Other employees after the change to news and talk included a Broad Ripple High School and Ball State University graduate named David Letterman. WNTS moved into an all-news direction in early 1976. After the failed attempt to draw audience with programming from NBC's all-news News and Information Service, WNTS changed format to Religion on January 18, 1977.

After the change to Religion, WNTS moved from daytime only operation to full-time operation. To do so, the city of license for WNTS was changed from Indianapolis to Beech Grove. An additional tower was also added at the station's transmitter site.

Since the station was sold (reported October 10, 2005 by Indiana RadioWatch), its website has gone down.

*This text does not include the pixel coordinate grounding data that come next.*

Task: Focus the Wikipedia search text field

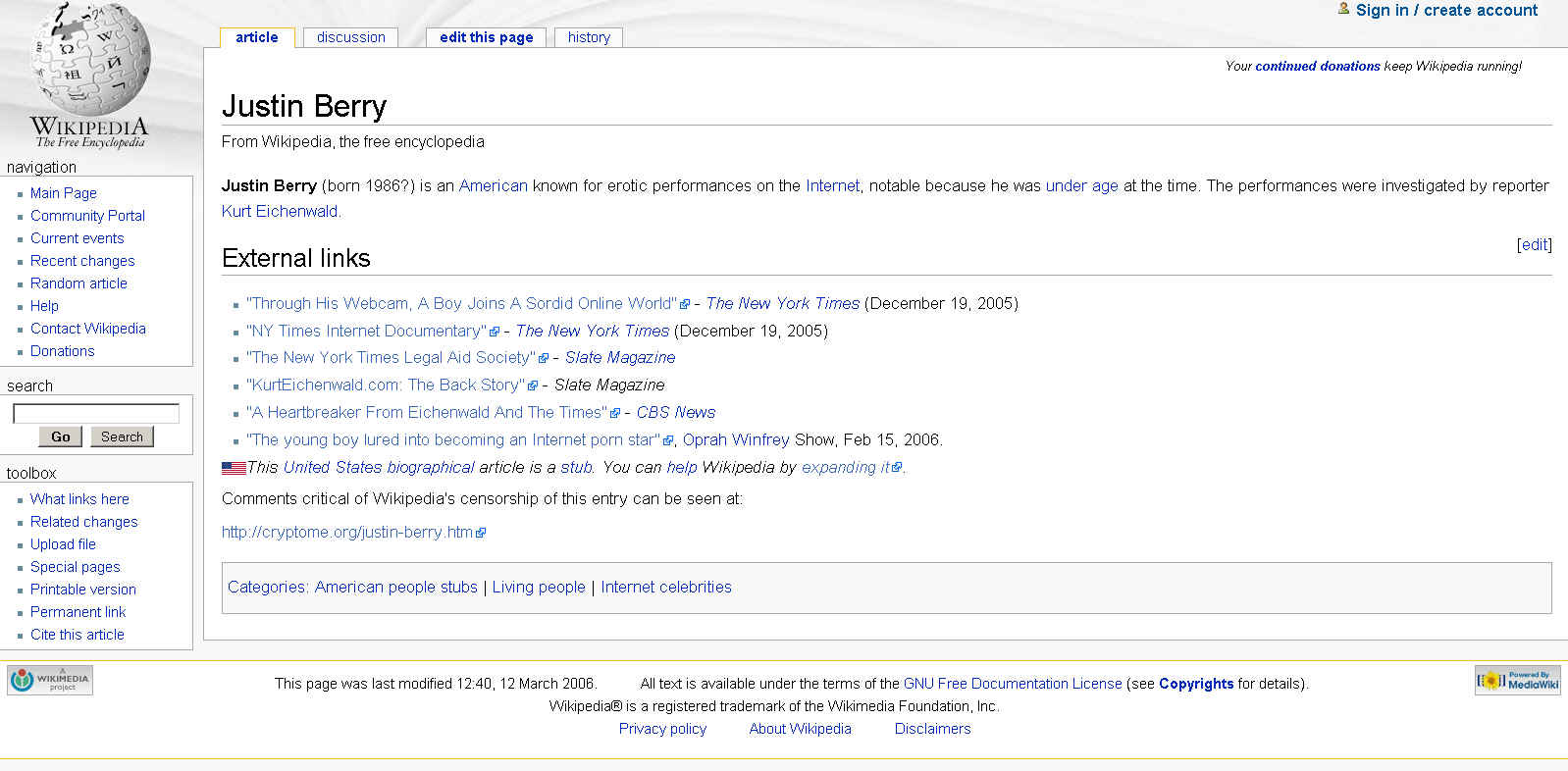Action: pyautogui.click(x=96, y=413)
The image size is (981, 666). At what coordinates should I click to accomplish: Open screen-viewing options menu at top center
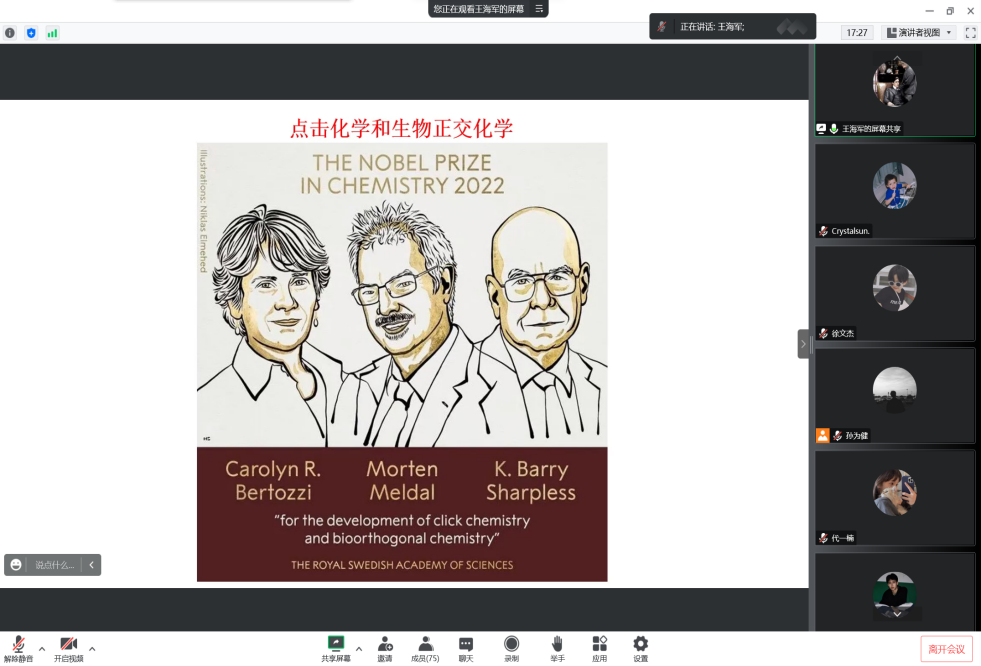(539, 9)
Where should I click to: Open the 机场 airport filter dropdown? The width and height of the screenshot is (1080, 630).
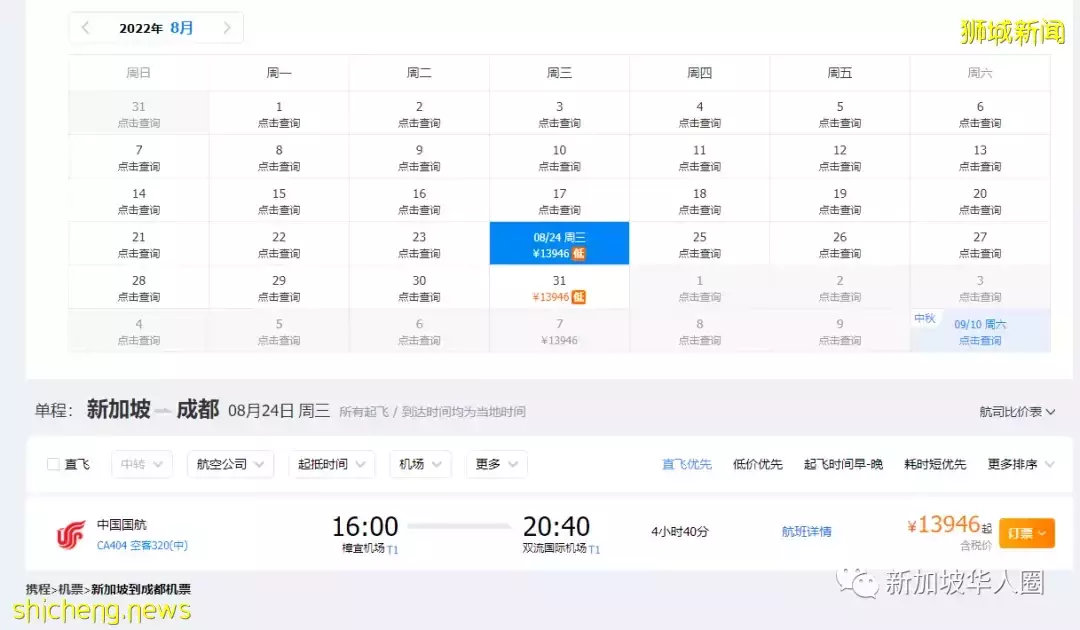[x=420, y=464]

Station broadcasting information[edit]

WNTS broadcasts using 5 kW daytime power and .5 kW nighttime power. The station uses a directional antenna at night. More information is available at the FCC query for WNTS.

Programming[edit]

After changing to religious programming, WNTS was originally dedicated to contemporary Christian music. Around 1990 it changed format to Southern Gospel music and talk station. The station was managed by Jim Wilson, and the station had steady programming for over 15 years. DJ's like Larry Dean, Diane Benson, Kevin Wilson, Chris Moore, Nancy Marie, and Tom Elliott were mainstays at the station and well loved by its dedicated audience. One favorite was the "Country Gospel Store" started by Jim Wilson's wife, Nancy Marie. This was a 4-hour all request music format, where listeners could call in virtually any request of music that was in the station's library. Nancy Marie died from cancer, and the Country Gospel Store continued with Kevin Wilson running the show.[citation needed]

In 2005 the station changed ownership and format to Hispanic programming, which has continued through 2015.